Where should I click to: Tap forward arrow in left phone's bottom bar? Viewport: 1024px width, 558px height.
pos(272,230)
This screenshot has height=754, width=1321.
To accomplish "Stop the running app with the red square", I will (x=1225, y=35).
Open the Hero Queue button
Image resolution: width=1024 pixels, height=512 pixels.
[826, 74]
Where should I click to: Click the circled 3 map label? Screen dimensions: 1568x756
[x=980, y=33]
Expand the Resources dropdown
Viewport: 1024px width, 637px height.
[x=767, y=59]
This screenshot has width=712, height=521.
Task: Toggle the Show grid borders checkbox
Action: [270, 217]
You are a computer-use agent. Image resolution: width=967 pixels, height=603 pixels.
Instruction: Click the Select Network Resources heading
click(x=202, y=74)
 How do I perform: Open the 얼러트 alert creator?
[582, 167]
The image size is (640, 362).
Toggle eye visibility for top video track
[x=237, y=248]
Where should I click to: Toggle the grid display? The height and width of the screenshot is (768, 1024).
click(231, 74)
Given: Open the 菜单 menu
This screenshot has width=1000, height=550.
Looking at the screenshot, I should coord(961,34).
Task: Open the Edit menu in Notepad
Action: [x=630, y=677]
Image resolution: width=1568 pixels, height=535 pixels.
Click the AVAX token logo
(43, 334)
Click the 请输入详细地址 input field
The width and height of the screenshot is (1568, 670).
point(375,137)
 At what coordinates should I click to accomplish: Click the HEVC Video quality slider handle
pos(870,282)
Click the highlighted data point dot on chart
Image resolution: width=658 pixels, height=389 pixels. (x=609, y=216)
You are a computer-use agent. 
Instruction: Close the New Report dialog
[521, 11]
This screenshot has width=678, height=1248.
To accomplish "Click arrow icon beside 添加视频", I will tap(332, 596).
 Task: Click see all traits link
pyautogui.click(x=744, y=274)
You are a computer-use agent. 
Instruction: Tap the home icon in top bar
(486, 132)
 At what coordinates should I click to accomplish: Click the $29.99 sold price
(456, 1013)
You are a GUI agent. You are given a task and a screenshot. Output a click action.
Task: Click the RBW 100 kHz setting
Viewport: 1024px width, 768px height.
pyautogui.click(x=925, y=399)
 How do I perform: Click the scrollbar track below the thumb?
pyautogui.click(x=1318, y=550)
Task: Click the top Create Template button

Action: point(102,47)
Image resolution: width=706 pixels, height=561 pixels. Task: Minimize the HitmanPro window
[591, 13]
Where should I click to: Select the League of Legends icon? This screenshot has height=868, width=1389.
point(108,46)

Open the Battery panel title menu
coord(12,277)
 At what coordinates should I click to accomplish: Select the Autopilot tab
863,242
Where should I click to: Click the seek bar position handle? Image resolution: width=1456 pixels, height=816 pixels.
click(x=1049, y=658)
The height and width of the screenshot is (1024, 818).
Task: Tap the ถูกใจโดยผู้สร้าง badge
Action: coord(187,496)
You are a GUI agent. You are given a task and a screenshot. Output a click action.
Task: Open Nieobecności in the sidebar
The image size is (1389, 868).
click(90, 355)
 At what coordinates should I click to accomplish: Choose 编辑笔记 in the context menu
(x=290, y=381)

----------------------------------------

## [SET PROBLEM]
Reproduce all of the data above, substituting "Where do I click to" for every occurrence of "Where should I click to" and leaving everything else unchanged.

## [THE SOLUTION]
Where do I click to: Tap forward arrow in left phone's bottom bar? Viewport: 1024px width, 558px height.
pos(272,230)
This screenshot has height=754, width=1321.
To accomplish "Stop the running app with the red square", I will (x=1225, y=35).
Open the Hero Queue button
Image resolution: width=1024 pixels, height=512 pixels.
[826, 74]
Where do I click to: Click the circled 3 map label? Screen dimensions: 1568x756
[x=980, y=33]
Expand the Resources dropdown
Viewport: 1024px width, 637px height.
[x=767, y=59]
This screenshot has width=712, height=521.
Task: Toggle the Show grid borders checkbox
Action: [270, 217]
You are a computer-use agent. Image resolution: width=967 pixels, height=603 pixels.
Instruction: Click the Select Network Resources heading
click(x=202, y=74)
 How do I perform: Open the 얼러트 alert creator?
[582, 167]
The image size is (640, 362).
Toggle eye visibility for top video track
[x=237, y=248]
Where do I click to: Toggle the grid display? The height and width of the screenshot is (768, 1024).
click(231, 74)
Given: Open the 菜单 menu
This screenshot has width=1000, height=550.
Looking at the screenshot, I should coord(961,34).
Task: Open the Edit menu in Notepad
Action: [x=630, y=677]
Image resolution: width=1568 pixels, height=535 pixels.
Click the AVAX token logo
(43, 334)
Click the 请输入详细地址 input field
The width and height of the screenshot is (1568, 670).
point(375,137)
 At what coordinates should I click to accomplish: Click the HEVC Video quality slider handle
pos(870,282)
Click the highlighted data point dot on chart
Image resolution: width=658 pixels, height=389 pixels. (x=609, y=216)
You are a computer-use agent. 
Instruction: Close the New Report dialog
[521, 11]
This screenshot has width=678, height=1248.
To accomplish "Click arrow icon beside 添加视频", I will tap(332, 596).
 Task: Click see all traits link
pyautogui.click(x=744, y=274)
You are a computer-use agent. 
Instruction: Tap the home icon in top bar
(486, 132)
 At what coordinates should I click to accomplish: Click the $29.99 sold price
(456, 1013)
You are a GUI agent. You are given a task and a screenshot. Output a click action.
Task: Click the RBW 100 kHz setting
Viewport: 1024px width, 768px height.
pyautogui.click(x=925, y=399)
 How do I perform: Click the scrollbar track below the thumb?
pyautogui.click(x=1318, y=550)
Task: Click the top Create Template button

Action: point(102,47)
Image resolution: width=706 pixels, height=561 pixels. Task: Minimize the HitmanPro window
[591, 13]
Where do I click to: Select the League of Legends icon? This screenshot has height=868, width=1389.
point(108,46)

Open the Battery panel title menu
coord(12,277)
 At what coordinates should I click to accomplish: Select the Autopilot tab
863,242
Where do I click to: Click the seek bar position handle? Image resolution: width=1456 pixels, height=816 pixels.
click(x=1049, y=658)
The height and width of the screenshot is (1024, 818).
Task: Tap the ถูกใจโดยผู้สร้าง badge
Action: coord(187,496)
You are a GUI agent. You are given a task and a screenshot. Output a click action.
Task: Open Nieobecności in the sidebar
The image size is (1389, 868).
click(90, 355)
 At what coordinates should I click to accomplish: Choose 编辑笔记 in the context menu
(x=290, y=381)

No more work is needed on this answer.